**ASSIGNMENT:**
Extract only the lines running from the top of the entries to the line that holds "The width and". Include that line and omit the pictures.

*** Opening of MATERIAL FOR THIS TASK ***

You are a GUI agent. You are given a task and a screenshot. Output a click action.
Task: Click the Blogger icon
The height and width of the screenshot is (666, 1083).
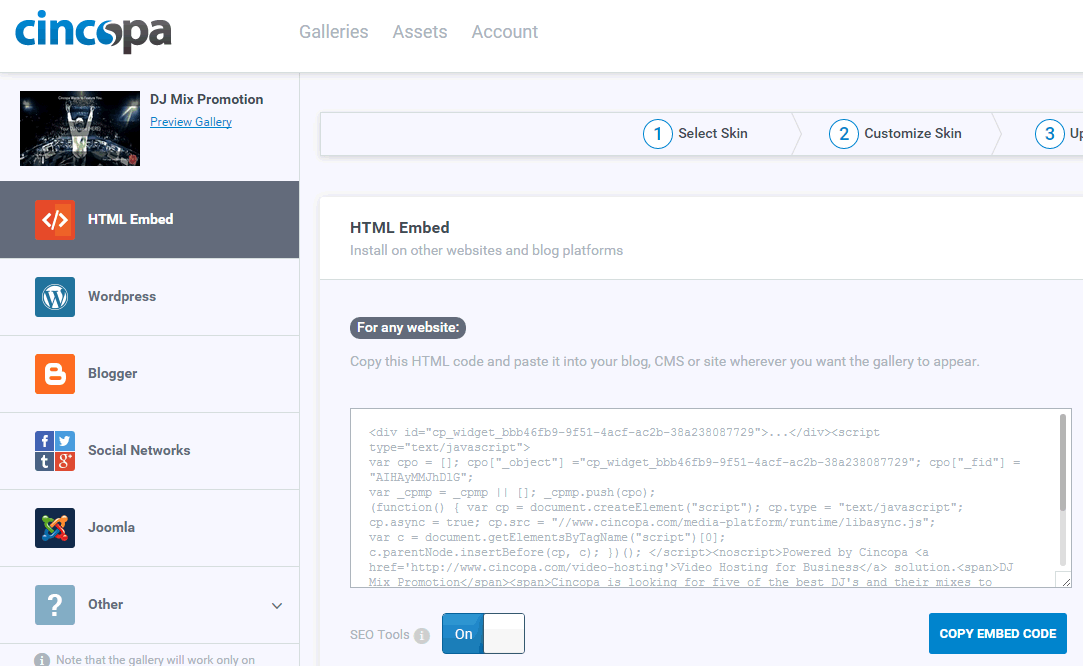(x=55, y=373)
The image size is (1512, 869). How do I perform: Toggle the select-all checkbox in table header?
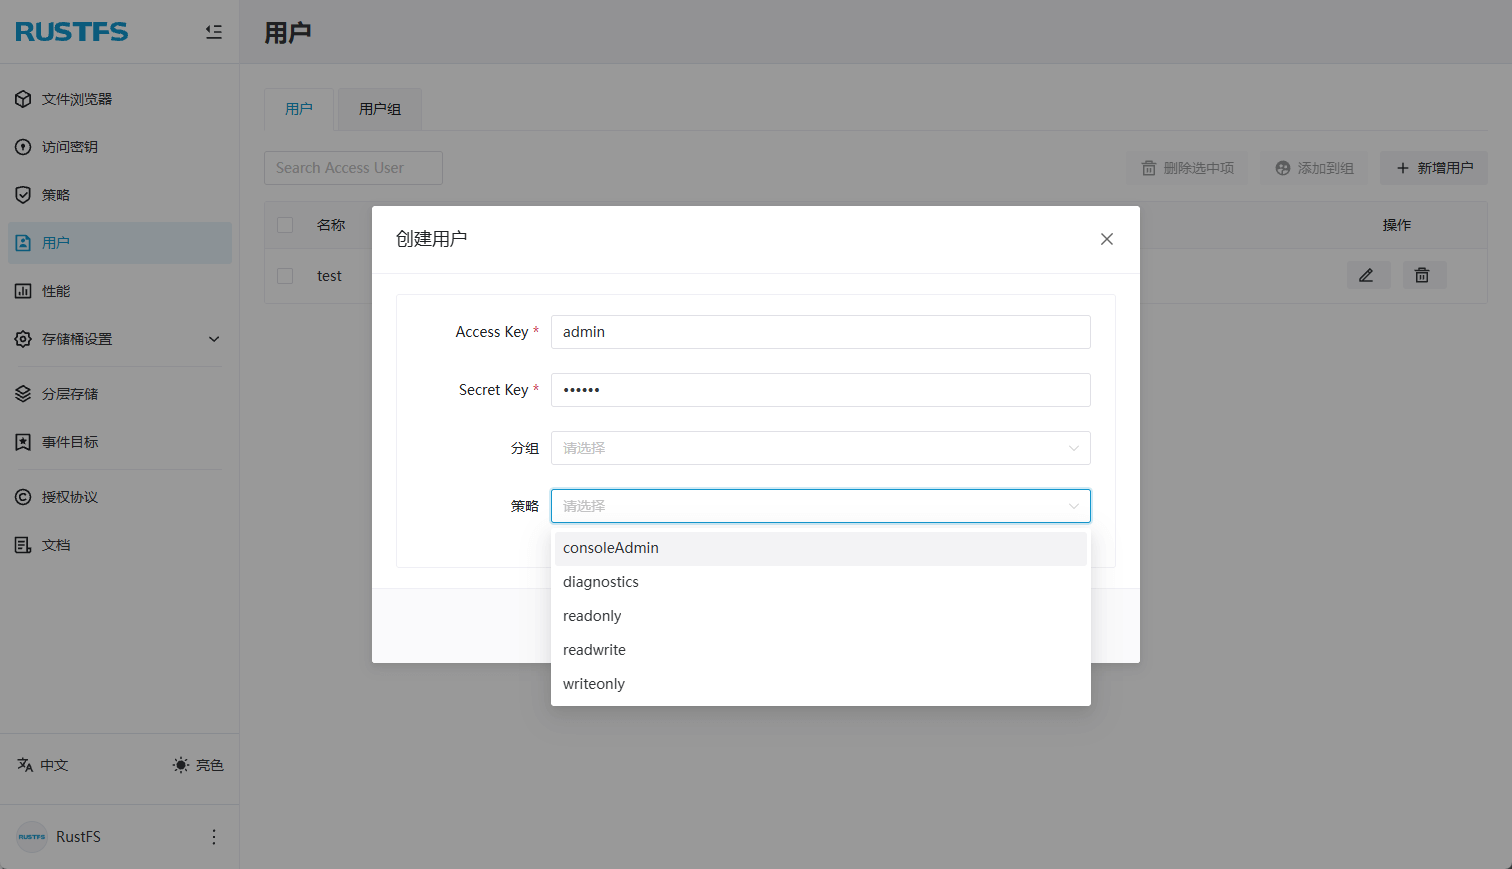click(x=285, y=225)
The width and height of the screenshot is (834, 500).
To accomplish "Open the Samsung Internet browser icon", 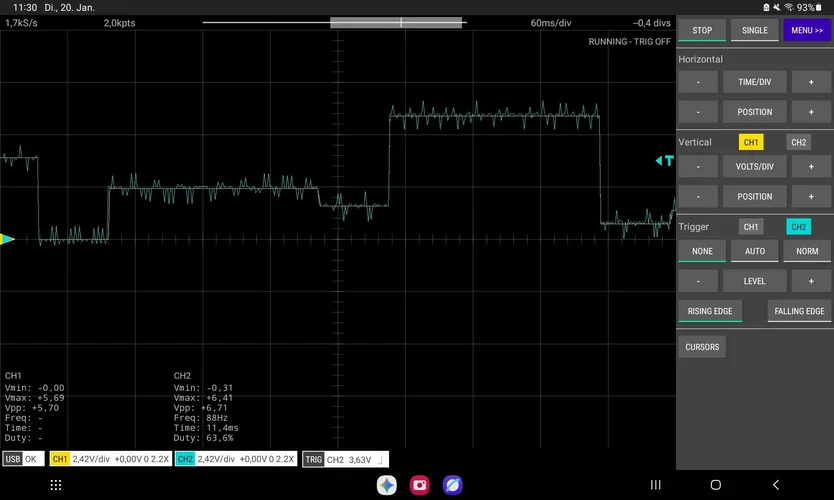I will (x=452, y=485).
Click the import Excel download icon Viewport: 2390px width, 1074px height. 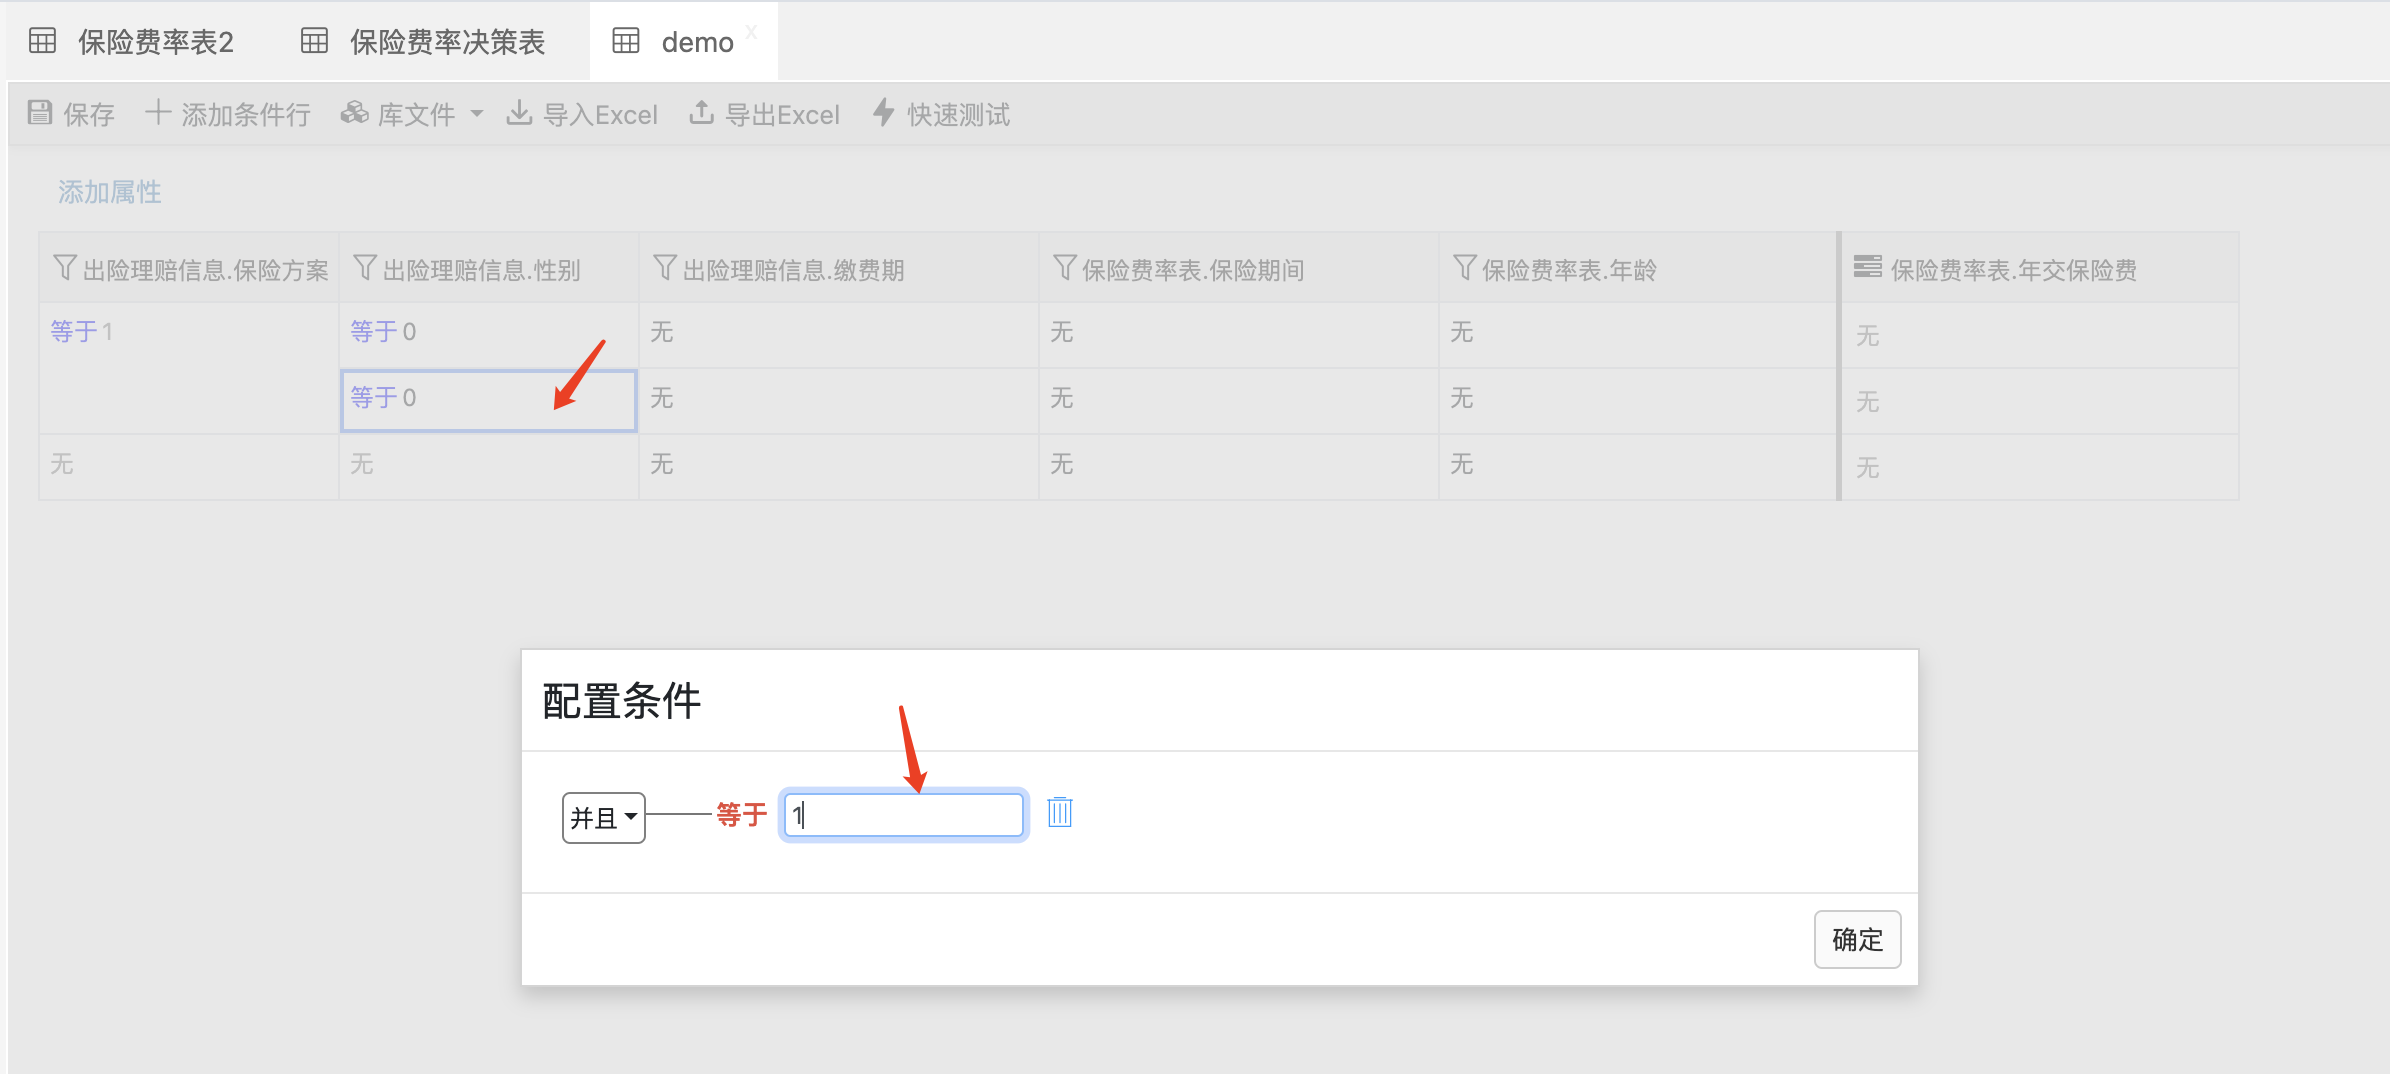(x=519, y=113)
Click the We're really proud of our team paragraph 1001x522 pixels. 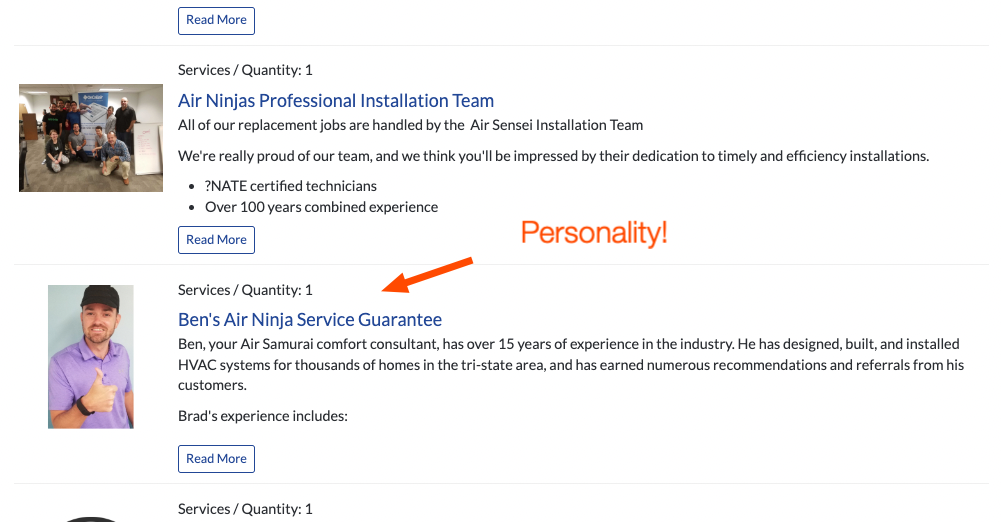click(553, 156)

*** Close of MATERIAL FOR THIS TASK ***

**TASK OUTPUT:**
You are a GUI agent. You are given a task and a screenshot. Output a click action.
Task: Click the Blogger icon
The height and width of the screenshot is (666, 1083).
(x=55, y=373)
The image size is (1512, 869). How do I perform: Toggle the select-all checkbox in table header?
click(x=285, y=225)
The width and height of the screenshot is (834, 500).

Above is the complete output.